What you have to do » For the material below, set down exactly the lines between the one containing "Open Income Tax - Deferred Domestic sparkline" and the last line, both included, leaving every picture out.

Provided data »
-------

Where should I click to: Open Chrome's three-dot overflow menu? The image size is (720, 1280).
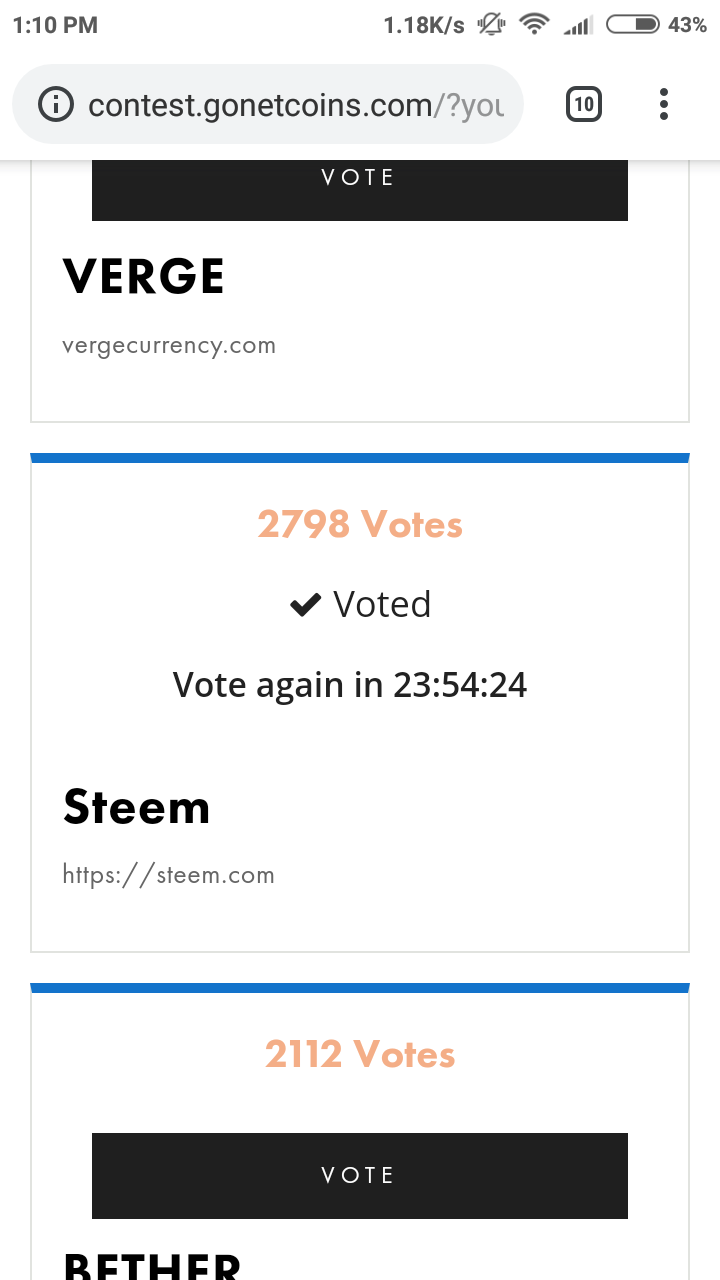(x=664, y=104)
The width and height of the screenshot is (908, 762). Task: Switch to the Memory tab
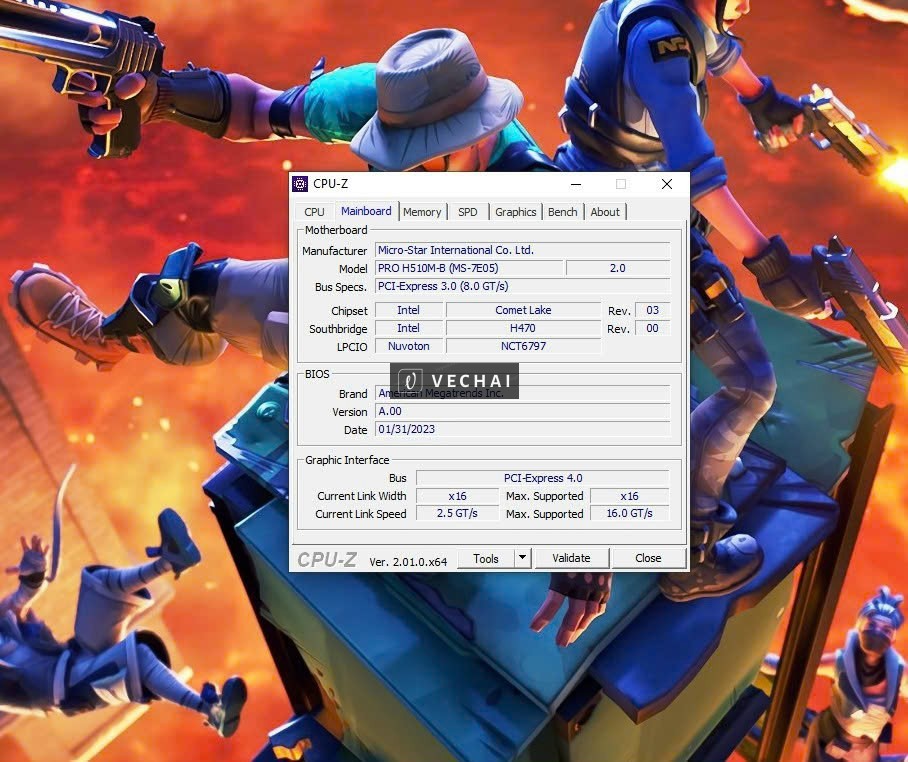click(x=422, y=211)
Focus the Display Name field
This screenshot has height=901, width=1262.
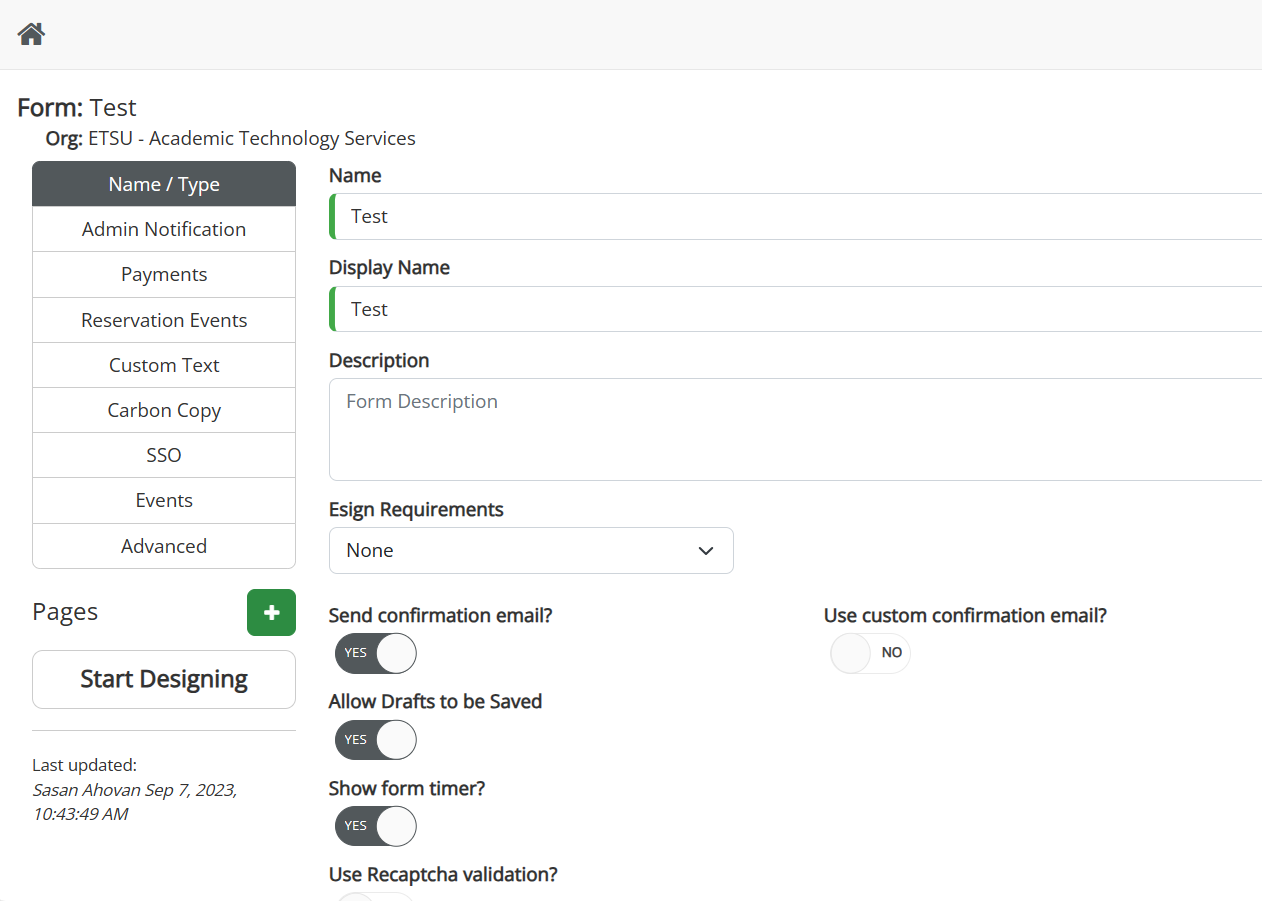pos(795,309)
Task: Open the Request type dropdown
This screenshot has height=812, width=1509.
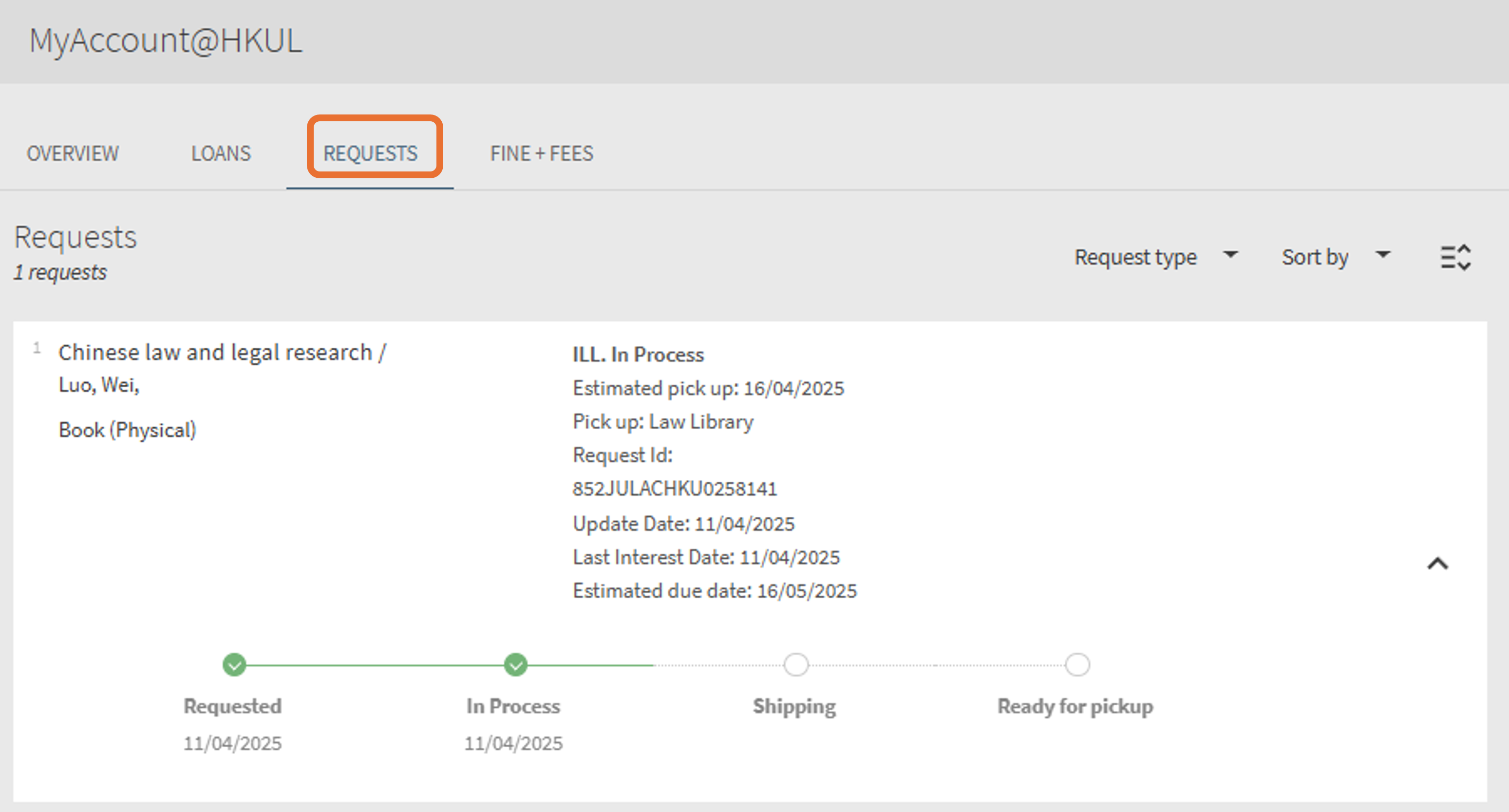Action: pyautogui.click(x=1135, y=257)
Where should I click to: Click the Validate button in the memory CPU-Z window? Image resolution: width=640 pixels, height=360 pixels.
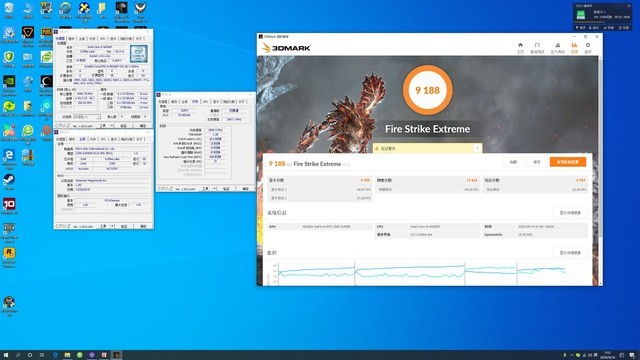coord(226,189)
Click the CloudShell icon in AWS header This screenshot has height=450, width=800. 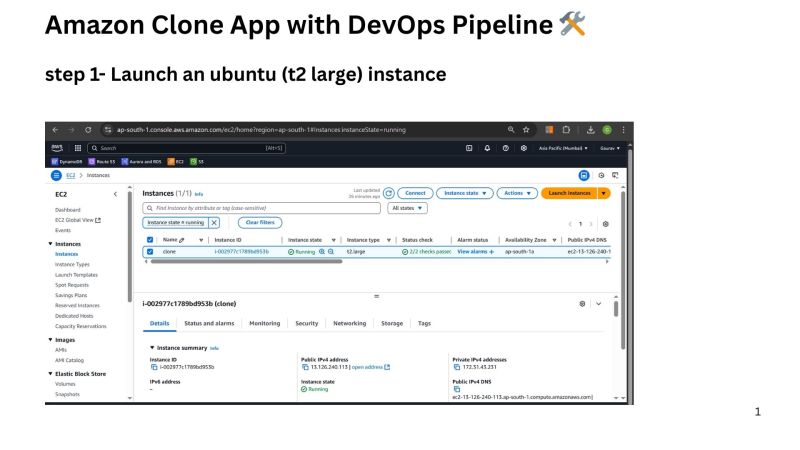point(470,148)
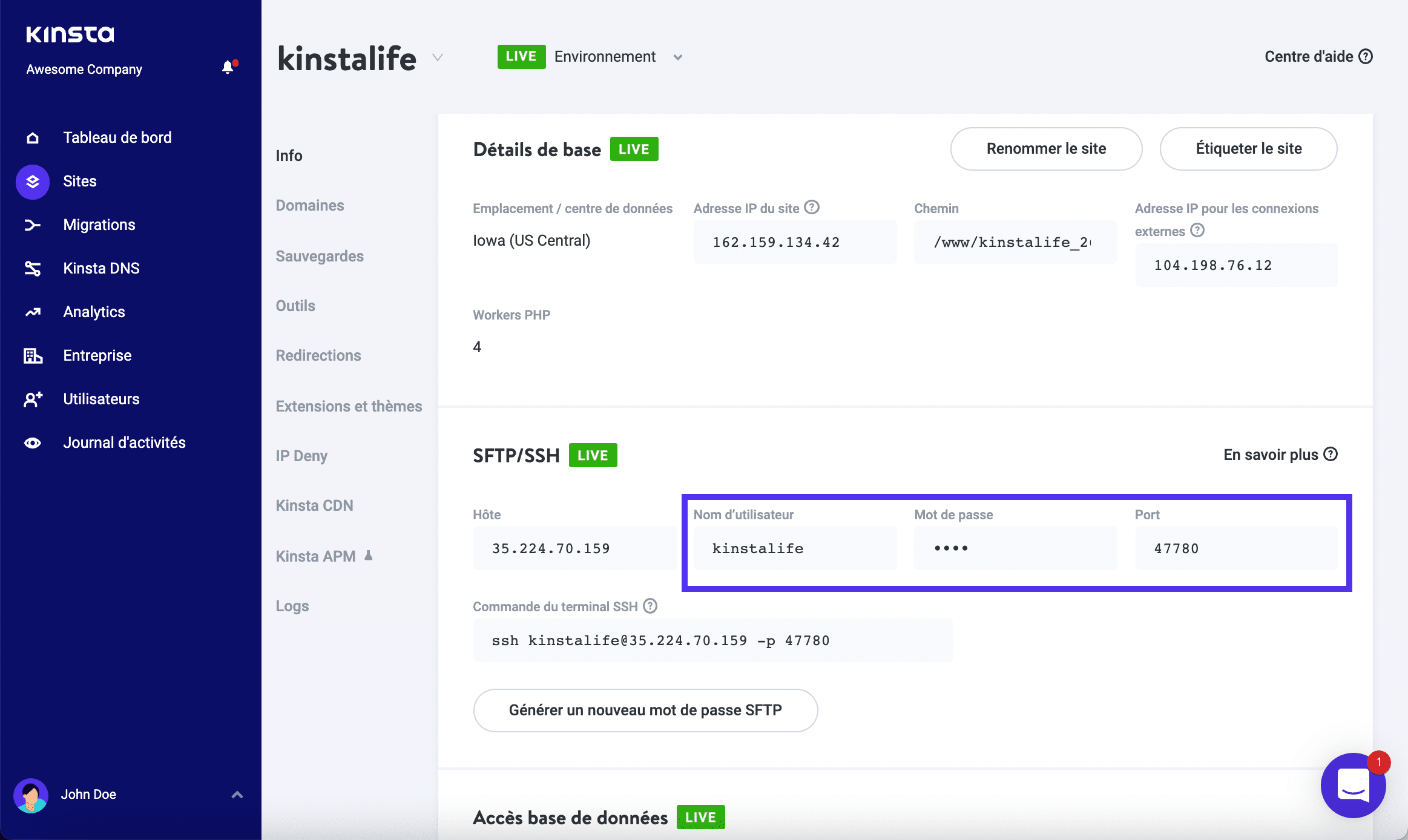1408x840 pixels.
Task: Click Générer un nouveau mot de passe SFTP
Action: tap(645, 709)
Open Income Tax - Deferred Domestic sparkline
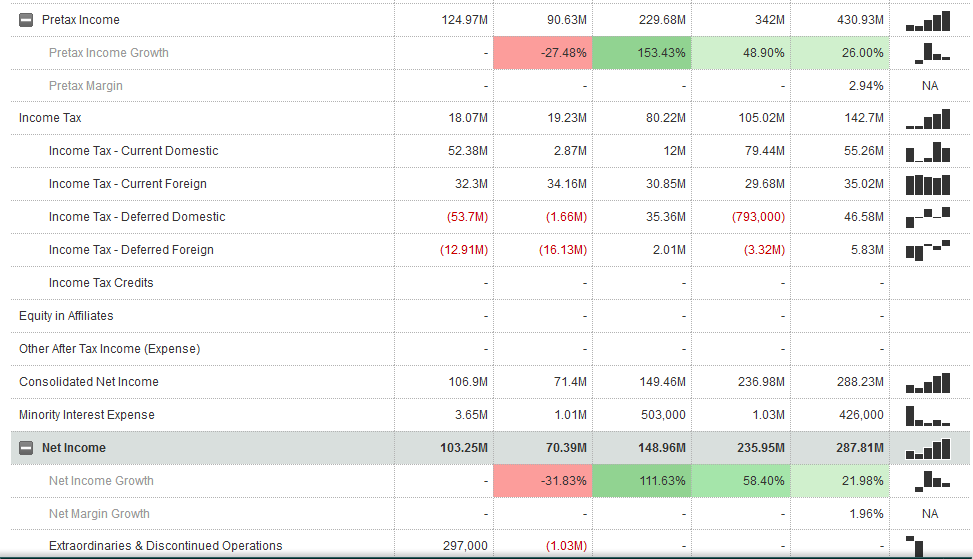The image size is (973, 559). tap(929, 217)
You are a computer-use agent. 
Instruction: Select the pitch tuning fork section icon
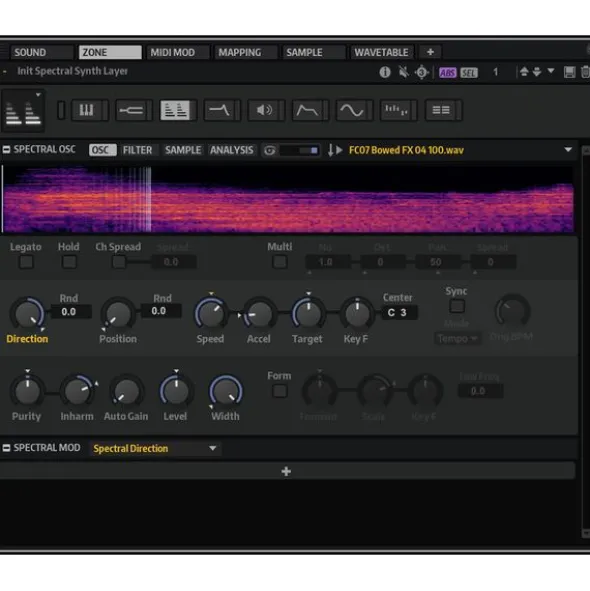point(131,110)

-------

Reply to the task »
Open Income Tax - Deferred Domestic sparkline
The image size is (973, 559). tap(929, 217)
You are a computer-use agent. 
Instruction: Select the pitch tuning fork section icon
point(131,110)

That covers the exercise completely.